The piece was very well received. The Oberösterreichische Nachrichten described it as an "enthralling and acclaimed world premiere". The Kurier called it "cinematic, dramatic and thrilling" and Der Standard referred to it as a "soul-devouring juggernaut". George Loomis of The New York Times praised Bell, saying the mad scene in the piece "confirms that Bell knows how to write for the human voice" and that the composer was "an accomplished writer for the orchestra" and Seen and Heard hailed it as an "...opera to be reckoned with. A Harlot's Progress together with Written on Skin by George Benjamin are the great successes of contemporary opera". The newspapers Österreich and Der Neue Merkur reported the tremendous applause the piece received on the opening night.
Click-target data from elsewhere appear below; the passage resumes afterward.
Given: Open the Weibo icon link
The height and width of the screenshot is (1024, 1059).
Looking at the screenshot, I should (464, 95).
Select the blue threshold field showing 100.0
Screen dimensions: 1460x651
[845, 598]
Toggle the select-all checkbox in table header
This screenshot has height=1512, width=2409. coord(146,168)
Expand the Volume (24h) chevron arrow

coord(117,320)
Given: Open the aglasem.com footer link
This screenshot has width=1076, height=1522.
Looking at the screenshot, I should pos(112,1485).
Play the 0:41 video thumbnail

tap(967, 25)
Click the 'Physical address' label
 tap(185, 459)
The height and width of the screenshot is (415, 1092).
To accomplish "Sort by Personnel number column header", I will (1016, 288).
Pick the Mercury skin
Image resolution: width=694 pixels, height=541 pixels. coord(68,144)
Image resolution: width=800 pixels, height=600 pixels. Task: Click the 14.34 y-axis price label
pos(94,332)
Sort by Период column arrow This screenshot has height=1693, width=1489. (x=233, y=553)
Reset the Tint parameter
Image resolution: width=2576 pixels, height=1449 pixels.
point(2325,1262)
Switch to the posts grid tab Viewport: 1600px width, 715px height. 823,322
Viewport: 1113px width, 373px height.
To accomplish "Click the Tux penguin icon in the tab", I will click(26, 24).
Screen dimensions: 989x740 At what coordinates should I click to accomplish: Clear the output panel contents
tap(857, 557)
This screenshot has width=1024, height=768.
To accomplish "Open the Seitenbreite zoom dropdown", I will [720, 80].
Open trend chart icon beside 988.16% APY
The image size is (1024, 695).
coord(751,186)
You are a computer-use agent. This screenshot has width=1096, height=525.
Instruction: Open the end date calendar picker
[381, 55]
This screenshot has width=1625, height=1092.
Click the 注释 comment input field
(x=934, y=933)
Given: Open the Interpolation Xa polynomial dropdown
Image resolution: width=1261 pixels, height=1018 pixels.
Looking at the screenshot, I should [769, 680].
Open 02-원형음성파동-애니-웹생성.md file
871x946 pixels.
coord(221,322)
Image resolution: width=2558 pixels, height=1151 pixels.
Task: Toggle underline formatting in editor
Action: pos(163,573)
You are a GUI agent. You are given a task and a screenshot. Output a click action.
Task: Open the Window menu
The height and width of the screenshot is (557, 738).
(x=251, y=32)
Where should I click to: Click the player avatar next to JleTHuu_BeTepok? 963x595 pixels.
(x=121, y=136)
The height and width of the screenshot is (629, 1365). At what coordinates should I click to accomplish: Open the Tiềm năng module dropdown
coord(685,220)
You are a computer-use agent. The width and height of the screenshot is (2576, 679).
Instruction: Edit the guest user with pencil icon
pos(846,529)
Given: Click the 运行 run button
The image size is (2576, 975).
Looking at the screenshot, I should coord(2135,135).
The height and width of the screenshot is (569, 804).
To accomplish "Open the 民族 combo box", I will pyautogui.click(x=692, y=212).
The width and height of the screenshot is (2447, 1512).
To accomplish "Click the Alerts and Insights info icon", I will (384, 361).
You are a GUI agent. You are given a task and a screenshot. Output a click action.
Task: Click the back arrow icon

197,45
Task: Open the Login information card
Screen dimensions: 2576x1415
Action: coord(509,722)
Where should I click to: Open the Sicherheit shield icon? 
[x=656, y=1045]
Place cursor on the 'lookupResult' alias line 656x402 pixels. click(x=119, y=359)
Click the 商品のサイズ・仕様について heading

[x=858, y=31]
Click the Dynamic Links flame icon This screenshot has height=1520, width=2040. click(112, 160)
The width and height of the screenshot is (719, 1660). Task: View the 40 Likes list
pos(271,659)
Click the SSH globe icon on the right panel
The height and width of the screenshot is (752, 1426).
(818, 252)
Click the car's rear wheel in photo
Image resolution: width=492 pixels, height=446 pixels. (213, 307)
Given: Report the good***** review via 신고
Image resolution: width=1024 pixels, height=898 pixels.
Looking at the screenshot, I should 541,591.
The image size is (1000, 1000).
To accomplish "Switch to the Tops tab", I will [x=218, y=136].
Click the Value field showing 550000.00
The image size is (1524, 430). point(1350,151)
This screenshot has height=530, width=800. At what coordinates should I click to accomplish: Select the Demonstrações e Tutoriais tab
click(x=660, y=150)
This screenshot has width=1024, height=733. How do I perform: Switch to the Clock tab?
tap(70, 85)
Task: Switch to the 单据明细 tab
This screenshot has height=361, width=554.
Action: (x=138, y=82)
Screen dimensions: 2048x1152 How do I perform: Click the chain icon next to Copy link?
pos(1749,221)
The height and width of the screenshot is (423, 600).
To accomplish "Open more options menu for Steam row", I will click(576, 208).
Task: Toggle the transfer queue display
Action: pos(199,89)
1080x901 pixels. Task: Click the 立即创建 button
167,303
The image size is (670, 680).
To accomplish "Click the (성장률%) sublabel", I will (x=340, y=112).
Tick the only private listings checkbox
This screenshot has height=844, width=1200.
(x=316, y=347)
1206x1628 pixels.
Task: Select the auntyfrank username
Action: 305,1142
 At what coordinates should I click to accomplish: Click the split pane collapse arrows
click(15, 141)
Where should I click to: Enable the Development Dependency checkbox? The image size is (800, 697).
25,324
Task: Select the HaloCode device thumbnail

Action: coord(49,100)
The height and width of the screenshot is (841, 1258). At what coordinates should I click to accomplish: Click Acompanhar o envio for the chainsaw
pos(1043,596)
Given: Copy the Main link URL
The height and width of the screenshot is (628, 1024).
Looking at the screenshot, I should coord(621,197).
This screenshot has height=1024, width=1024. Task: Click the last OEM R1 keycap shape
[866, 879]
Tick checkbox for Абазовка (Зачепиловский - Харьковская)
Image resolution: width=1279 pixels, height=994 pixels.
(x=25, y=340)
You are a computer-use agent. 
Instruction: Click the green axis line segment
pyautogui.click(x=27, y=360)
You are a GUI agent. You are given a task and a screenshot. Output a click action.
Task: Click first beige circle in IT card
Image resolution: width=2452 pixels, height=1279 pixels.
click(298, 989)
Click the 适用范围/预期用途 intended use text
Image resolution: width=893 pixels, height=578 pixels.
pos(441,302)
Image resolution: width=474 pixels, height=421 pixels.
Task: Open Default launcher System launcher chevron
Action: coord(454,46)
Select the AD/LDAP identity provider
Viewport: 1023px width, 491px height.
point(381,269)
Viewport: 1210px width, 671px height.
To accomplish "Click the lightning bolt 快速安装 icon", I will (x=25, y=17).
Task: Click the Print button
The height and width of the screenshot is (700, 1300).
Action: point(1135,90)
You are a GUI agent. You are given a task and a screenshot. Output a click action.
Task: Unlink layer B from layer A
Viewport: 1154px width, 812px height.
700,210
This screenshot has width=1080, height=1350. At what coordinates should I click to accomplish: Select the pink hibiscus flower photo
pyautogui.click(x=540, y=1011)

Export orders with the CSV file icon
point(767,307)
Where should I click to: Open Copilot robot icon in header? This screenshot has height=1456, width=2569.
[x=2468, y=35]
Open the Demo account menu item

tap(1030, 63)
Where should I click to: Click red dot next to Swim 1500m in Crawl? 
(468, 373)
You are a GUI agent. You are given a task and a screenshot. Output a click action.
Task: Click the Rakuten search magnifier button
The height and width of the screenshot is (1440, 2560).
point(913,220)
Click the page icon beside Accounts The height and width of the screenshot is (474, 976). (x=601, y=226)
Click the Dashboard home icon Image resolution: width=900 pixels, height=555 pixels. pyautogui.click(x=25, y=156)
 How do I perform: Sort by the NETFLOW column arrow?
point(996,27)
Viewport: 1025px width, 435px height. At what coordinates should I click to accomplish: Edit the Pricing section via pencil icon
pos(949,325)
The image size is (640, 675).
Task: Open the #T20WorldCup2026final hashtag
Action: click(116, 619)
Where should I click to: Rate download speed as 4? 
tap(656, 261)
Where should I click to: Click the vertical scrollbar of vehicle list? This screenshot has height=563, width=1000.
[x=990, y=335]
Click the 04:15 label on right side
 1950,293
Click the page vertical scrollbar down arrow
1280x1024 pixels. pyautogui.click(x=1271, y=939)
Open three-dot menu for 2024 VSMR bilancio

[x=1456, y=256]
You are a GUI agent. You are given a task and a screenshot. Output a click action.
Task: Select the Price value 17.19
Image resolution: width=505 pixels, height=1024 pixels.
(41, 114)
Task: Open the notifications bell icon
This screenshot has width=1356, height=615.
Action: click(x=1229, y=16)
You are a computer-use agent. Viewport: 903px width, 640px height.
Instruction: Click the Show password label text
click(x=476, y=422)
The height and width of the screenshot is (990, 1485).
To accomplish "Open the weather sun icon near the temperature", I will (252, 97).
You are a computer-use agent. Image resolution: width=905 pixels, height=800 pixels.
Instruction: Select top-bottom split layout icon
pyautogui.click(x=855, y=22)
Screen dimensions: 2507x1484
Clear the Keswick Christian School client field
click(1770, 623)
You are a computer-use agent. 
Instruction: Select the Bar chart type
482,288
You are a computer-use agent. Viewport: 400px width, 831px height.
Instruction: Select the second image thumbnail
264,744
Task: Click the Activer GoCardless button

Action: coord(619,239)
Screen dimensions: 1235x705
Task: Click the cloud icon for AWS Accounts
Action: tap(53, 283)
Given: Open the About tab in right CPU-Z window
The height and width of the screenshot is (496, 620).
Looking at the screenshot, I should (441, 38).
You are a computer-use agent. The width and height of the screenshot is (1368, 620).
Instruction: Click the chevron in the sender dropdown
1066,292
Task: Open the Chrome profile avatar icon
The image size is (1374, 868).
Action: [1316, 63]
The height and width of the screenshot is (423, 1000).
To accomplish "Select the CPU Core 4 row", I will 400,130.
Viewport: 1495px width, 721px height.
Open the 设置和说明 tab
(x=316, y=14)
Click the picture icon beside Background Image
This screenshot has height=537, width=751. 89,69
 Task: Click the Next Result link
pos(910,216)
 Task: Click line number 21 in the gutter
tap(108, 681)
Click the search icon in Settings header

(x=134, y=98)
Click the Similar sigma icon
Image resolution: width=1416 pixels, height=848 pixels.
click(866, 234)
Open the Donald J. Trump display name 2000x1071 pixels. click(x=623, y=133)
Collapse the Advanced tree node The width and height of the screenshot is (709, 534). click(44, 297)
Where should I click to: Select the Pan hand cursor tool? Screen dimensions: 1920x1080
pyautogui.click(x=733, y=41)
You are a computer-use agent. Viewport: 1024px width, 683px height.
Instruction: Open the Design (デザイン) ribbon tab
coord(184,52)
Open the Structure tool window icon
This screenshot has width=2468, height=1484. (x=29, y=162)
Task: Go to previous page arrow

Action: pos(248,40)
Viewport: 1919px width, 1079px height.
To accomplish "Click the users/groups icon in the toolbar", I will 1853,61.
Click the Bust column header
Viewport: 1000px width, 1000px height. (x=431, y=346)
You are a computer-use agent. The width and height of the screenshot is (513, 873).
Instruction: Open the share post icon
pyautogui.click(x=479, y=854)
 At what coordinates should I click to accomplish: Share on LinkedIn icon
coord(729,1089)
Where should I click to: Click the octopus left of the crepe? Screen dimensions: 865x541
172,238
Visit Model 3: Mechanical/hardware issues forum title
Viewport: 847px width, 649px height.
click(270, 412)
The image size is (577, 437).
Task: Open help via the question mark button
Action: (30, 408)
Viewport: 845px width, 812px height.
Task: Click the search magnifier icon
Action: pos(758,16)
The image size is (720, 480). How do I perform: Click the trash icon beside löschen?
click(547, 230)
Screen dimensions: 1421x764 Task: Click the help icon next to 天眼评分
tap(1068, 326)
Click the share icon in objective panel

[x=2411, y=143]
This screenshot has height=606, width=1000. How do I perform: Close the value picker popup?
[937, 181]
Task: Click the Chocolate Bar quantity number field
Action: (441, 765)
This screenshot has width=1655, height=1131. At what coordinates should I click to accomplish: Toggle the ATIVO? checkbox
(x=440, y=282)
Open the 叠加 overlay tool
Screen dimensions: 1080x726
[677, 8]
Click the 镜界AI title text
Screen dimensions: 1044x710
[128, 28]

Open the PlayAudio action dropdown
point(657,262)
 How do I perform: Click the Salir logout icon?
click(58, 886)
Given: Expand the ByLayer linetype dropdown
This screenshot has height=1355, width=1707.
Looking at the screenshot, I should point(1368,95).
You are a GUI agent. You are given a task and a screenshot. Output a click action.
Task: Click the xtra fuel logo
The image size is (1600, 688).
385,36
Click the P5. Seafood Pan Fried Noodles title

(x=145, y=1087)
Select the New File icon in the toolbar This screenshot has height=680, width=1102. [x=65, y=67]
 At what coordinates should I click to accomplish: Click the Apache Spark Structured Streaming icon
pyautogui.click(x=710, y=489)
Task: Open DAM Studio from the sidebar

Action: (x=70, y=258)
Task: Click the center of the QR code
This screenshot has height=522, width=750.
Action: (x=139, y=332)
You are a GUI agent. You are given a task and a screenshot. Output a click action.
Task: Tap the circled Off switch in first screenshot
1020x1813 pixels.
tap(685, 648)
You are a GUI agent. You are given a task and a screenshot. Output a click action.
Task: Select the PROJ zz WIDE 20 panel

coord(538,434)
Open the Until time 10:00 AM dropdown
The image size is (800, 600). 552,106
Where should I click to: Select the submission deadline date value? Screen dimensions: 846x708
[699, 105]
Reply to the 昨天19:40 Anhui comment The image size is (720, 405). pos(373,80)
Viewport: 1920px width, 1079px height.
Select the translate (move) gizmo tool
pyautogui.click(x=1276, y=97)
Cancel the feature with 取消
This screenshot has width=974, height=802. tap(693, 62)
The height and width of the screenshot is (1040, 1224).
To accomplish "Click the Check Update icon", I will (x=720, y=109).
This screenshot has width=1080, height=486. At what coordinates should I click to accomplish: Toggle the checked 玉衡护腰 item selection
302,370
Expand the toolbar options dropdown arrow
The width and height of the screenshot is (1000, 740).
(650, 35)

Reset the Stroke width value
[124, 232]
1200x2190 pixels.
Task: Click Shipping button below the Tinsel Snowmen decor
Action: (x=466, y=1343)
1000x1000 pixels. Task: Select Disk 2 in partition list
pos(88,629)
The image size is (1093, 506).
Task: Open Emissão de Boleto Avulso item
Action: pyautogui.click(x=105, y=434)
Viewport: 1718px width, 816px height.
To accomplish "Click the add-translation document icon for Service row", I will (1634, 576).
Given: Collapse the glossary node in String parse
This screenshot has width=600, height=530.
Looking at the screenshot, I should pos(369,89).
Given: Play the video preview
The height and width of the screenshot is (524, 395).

Some of these above reviewers also drew attention to the unrelenting bleakness of the subject matter with Bachtrack stating "Its chances for being incorporated into modern repertory are good – if people can handle the utterly depressing plot". Gerhard Persché of Opera, while impressed with the performance, commented that the libretto was "too deliberately vulgar and provocative" and while praising elements of the music felt that "the composer doesn't seem altogether at home with opera as a form".